Source material:
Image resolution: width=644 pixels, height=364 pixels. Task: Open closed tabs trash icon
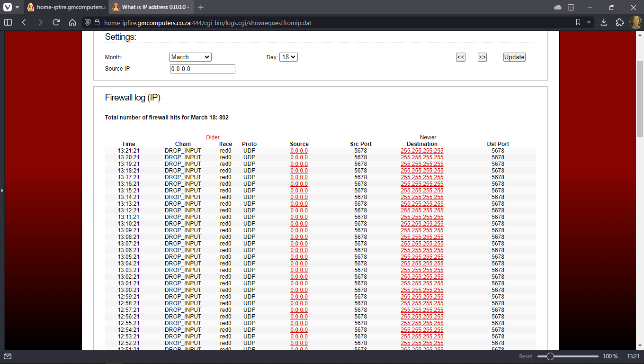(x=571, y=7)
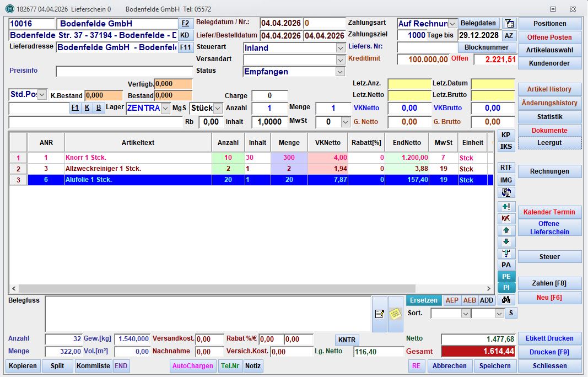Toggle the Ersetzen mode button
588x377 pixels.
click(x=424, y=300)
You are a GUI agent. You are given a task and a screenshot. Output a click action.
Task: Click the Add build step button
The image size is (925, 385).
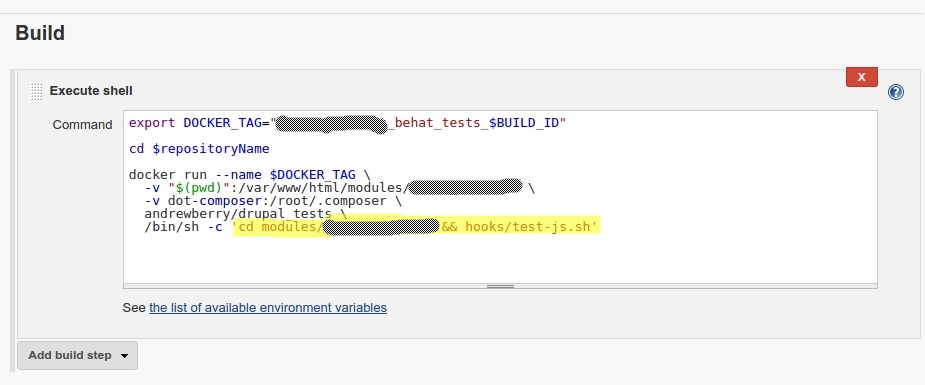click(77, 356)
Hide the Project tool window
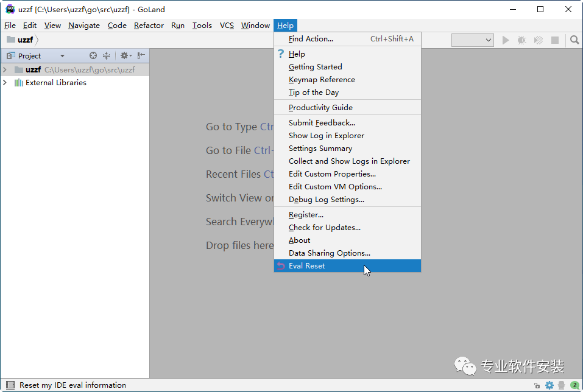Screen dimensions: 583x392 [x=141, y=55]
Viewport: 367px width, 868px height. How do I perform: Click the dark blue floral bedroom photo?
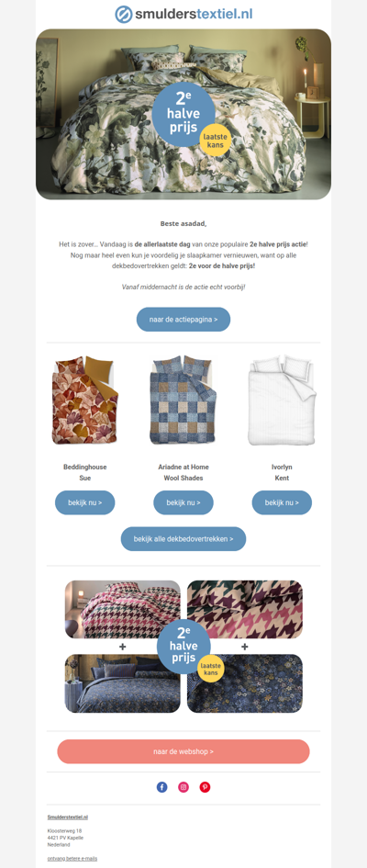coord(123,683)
---
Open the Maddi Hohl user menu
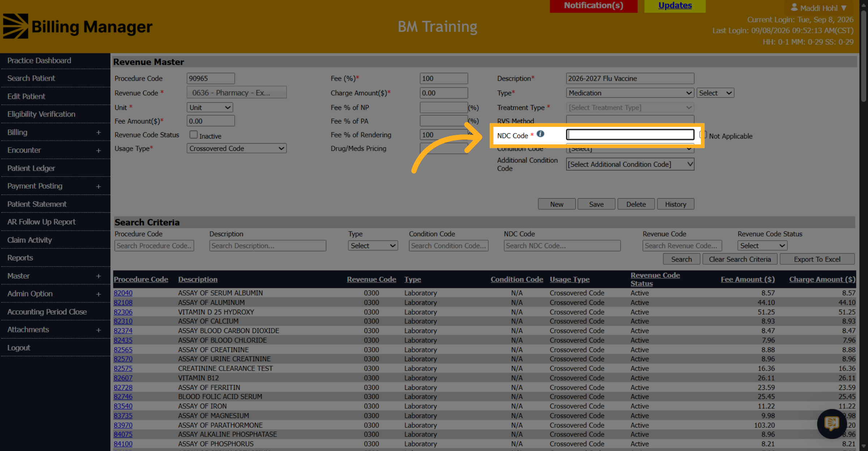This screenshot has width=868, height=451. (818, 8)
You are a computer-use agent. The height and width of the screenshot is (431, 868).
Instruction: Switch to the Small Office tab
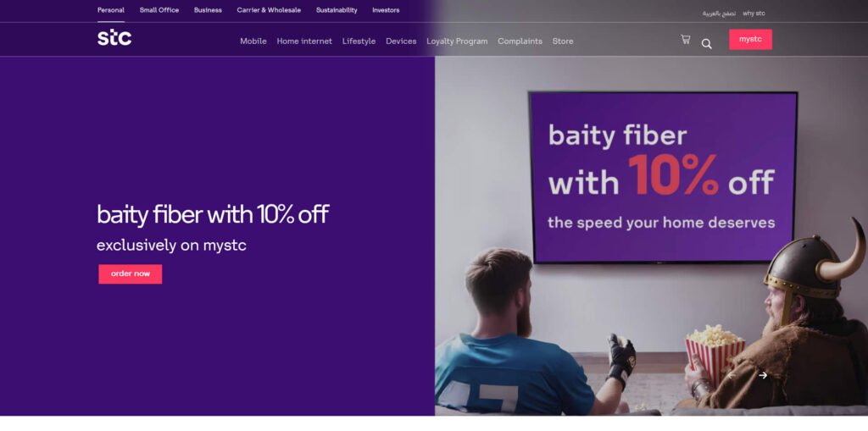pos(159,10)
...
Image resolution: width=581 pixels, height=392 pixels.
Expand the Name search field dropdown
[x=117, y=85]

Description of the task:
Take the word "agent" and find each line of the material that contains it. Copy those lines.

Output below:
You are a GUI agent. You are given a task and a screenshot. Output a click action.
You are a computer-use agent. The height and width of the screenshot is (431, 868).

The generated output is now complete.